This 18th century double manual harpsichord after J. D. Dulcken has a range of five octaves, FF-f''', 61 notes; transposing. It is disposed with upper manual 1 x 8' (dogleg), lute, lower manual 1 x 8', 1 x 4', buff stop(to either 8’) handstops and shove coupler (upper manual) Spine 103” x 39” with 6 1/2” octave. Wooden jacks with delrin plectra. The instrument sits on a turned leg baluster stand. Matching oak bench and 18th Cent style music desk.

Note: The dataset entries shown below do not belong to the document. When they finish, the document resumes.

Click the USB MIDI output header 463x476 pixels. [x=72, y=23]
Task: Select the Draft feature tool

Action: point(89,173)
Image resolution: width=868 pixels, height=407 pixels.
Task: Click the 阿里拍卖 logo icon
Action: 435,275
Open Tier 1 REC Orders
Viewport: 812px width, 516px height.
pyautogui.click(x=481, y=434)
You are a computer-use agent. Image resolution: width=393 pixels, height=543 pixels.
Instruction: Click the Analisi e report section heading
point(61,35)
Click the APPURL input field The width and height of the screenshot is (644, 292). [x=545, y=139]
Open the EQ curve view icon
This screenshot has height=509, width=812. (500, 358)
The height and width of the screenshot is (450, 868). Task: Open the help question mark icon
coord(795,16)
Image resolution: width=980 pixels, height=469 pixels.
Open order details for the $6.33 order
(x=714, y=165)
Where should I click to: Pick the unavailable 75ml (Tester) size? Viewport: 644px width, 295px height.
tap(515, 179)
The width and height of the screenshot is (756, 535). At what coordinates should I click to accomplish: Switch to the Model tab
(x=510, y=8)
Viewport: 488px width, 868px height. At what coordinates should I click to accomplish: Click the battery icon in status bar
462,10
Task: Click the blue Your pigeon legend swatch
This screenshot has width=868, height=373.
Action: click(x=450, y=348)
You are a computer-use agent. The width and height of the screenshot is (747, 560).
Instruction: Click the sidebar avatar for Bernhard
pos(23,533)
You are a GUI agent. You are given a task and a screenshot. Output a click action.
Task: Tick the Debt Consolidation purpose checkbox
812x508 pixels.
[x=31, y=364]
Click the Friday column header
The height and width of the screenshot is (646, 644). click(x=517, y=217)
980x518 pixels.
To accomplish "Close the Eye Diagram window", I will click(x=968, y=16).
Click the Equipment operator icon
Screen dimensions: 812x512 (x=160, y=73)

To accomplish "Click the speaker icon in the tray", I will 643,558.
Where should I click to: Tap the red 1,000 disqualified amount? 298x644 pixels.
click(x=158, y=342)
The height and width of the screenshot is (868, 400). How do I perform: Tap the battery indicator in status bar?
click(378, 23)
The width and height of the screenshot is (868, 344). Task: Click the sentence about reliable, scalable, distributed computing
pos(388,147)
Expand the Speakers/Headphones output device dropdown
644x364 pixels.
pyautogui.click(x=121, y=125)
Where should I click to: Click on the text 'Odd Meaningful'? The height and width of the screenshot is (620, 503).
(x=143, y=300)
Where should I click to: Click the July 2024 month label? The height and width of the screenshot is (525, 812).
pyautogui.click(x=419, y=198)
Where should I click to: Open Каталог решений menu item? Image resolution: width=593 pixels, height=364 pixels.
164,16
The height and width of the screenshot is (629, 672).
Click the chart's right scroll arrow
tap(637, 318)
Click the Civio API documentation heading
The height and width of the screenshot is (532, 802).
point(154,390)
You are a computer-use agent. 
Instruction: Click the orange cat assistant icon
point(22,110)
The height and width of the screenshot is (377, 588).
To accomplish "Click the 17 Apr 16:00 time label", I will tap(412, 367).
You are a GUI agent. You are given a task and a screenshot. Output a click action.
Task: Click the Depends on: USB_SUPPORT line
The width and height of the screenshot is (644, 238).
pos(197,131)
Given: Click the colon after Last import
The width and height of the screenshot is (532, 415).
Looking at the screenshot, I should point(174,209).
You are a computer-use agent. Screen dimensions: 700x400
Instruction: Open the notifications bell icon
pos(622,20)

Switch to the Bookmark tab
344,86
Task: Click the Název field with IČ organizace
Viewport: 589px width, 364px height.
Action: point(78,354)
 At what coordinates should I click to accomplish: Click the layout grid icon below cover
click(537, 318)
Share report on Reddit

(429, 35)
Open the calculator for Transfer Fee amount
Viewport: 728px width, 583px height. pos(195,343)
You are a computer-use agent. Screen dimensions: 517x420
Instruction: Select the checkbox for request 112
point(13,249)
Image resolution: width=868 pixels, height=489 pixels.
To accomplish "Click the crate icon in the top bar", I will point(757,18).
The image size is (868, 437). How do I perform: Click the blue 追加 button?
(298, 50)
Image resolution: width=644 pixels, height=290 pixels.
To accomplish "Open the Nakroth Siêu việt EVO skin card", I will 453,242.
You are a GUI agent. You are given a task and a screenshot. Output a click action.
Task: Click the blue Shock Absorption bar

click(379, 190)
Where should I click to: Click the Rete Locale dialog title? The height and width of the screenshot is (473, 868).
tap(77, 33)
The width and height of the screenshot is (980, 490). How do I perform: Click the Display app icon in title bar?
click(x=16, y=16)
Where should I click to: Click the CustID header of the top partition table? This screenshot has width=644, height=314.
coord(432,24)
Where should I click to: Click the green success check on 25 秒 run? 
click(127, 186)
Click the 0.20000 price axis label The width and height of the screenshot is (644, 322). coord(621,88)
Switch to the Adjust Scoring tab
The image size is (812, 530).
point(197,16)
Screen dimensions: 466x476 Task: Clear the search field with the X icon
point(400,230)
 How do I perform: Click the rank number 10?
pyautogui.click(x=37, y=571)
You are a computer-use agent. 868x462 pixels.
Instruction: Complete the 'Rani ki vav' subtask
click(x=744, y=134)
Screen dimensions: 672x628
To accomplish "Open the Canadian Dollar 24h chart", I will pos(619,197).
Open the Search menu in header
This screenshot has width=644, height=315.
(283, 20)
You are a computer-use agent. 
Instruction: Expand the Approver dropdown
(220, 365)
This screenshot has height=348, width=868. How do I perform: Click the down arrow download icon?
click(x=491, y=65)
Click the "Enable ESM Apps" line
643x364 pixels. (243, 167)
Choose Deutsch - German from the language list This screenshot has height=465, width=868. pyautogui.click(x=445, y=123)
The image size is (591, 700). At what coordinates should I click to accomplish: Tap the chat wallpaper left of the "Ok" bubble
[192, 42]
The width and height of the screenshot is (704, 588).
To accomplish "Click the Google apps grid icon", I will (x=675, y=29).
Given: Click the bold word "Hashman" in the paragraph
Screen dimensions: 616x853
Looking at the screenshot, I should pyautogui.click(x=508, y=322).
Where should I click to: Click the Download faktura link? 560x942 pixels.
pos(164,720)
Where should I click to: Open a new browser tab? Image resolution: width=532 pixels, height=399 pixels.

Mahogany case with walnut key well and jack rail. Full soundboard painting by Carol Bolsey. Opus 241 was used for the Igor Kipnis recordings for the Hubbard demonstration CD and is signed by Kipnis.
From the Hubbard site:
"The influence of the Ruckers was felt long into the 18th century, not only in France and England, but in the Netherlands as well. One of the most fascinating bodies of instruments left to us from this time comes from the hands of Johann Daniel Dulcken. Dulcken took the basic Ruckers design, which had not been produced in many decades, and enlarged it out of all proportion to the product of any other contemporary maker. The effect of this novel design decision was to make an instrument that did not display the same differences of tone from bass to treble that one finds in other 18th century doubles. Rather, these immense instruments (they are eight and one half feet long) have a crystalline sound that, paradoxically, combines the clarity of the best Italian harpsichords and the sustained tone of a Ruckers. They excel at contrapuntal playing although we have heard them used to admirable effect in late 18th century French music as well. The disposition is oriented more toward the organist and is thus more flexible than any other type of instrument produced at the time."